1985–86 Moroccan Throne Cup

Tournament details
- Country: Morocco

Final positions
- Champions: FAR de Rabat

= 1985–86 Moroccan Throne Cup =

The 1985–86 season of the Moroccan Throne Cup was the 30th edition of the competition.

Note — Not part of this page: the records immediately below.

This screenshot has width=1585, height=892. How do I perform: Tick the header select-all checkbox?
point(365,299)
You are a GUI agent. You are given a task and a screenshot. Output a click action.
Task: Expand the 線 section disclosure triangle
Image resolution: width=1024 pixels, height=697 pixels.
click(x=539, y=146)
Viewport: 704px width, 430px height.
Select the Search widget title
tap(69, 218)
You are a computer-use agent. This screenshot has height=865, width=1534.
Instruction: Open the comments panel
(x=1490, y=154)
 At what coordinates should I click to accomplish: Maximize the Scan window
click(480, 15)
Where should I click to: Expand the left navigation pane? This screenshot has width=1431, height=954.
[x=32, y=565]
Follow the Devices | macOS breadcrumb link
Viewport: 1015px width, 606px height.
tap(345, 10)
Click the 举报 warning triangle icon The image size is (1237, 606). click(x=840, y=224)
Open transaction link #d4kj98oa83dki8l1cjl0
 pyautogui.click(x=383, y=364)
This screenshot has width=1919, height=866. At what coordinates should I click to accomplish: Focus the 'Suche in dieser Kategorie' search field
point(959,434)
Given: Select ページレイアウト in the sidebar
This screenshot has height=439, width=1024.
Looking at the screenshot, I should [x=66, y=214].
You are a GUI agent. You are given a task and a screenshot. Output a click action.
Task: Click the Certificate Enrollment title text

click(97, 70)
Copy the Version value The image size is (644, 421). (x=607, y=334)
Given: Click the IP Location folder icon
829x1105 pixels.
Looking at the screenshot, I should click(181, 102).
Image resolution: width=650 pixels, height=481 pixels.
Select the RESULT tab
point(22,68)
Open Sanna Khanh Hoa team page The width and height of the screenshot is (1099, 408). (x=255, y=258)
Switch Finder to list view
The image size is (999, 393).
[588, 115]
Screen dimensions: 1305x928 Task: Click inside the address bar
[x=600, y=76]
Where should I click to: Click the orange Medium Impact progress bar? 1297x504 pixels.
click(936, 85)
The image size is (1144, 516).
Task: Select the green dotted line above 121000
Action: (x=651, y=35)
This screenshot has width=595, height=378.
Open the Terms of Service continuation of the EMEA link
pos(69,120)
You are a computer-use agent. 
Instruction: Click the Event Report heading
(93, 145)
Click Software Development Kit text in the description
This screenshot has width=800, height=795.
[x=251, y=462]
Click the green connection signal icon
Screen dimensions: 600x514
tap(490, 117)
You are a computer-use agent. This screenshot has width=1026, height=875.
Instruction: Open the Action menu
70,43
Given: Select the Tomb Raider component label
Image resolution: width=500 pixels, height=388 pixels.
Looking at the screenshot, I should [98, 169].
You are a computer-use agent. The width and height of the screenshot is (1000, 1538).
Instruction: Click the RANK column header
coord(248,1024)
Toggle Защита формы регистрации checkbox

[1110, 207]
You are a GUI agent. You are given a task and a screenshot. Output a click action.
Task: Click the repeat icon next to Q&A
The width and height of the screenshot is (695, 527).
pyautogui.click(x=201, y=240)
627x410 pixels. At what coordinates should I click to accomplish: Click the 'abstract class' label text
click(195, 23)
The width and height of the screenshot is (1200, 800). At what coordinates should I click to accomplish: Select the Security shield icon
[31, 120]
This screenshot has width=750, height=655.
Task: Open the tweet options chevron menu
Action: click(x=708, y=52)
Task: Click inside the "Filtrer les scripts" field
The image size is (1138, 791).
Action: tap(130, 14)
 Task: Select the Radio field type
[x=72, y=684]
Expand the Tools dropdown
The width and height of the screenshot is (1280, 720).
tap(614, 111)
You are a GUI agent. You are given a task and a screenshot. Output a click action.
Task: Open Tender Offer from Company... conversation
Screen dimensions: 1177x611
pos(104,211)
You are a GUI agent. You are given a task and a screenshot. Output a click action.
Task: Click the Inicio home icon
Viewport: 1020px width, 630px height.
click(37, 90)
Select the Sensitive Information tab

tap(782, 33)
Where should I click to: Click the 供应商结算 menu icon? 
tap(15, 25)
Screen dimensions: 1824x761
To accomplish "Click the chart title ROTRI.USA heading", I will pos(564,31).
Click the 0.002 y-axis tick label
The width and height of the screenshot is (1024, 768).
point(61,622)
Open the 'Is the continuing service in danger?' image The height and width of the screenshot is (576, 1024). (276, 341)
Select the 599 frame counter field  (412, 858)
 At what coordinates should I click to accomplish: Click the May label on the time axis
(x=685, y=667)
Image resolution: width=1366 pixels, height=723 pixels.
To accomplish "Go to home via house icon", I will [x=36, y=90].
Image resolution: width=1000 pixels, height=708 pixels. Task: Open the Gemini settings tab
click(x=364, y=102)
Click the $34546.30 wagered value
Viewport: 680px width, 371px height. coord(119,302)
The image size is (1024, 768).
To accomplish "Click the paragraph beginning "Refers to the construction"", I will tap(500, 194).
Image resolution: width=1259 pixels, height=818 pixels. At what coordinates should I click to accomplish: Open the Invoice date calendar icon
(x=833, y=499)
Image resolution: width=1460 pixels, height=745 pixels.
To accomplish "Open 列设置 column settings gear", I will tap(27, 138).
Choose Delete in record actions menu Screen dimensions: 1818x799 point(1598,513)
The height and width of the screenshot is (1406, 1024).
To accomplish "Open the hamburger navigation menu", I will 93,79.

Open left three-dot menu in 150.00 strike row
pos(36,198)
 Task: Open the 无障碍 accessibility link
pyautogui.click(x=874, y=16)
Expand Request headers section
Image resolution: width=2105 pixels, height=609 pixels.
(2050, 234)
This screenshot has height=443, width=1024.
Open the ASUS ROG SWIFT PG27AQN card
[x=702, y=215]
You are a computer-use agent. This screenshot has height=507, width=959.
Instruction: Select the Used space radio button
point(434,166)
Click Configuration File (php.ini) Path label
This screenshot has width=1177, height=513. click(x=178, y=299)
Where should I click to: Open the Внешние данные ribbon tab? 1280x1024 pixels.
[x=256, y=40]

FAR de Rabat won the cup, beating Difaâ Hassani El Jadidi 3–1 in the final, played at the Prince Moulay Abdellah Stadium in Rabat. FAR de Rabat won the tournament for the fifth time in their history.

== Tournament ==
=== Last 16 ===

| Team 1 | Team 2 | Result |
|---|---|---|
| Fath Union Sport | Renaissance de Berkane | 1–2 |
| Union de Sidi Kacem | ISC Casablanca | 3–1 |
| KAC Kénitra | Tihad Sakia Hamra | 3–0 |
| Maghreb de Fès | AS Salé | 3–1 |
| CODM Meknès | Union de Mohammédia | 1–2 |
| Kawkab Marrakech | Renaissance de Kénitra | 1–0 |
| Mouloudia Club d'Oujda | Difaâ Hassani El Jadidi | 1–2 |
| FAR de Rabat | Raja Club Athletic | 2–0 |

=== Quarter-finals ===

| Team 1 | Team 2 | Result |
|---|---|---|
| Union de Mohammédia | KAC Kénitra | 0–1 |
| Difaâ Hassani El Jadidi | Kawkab Marrakech | 0–0 5–4 (pens) |
| ISC Casablanca | FAR de Rabat | 1–3 |
| Maghreb de Fès | Renaissance de Berkane | 1–0 |

=== Semi-finals ===

| Team 1 | Team 2 | Result |
|---|---|---|
| FAR de Rabat | KAC Kénitra | 5–3 |
| Maghreb de Fès | Difaâ Hassani El Jadidi | 0–1 |

=== Final ===
The final was between the two winning semi-finalists, FAR de Rabat and Difaâ Hassani El Jadidi, on 4 September 1986 at the Prince Moulay Abdellah Stadium in Rabat.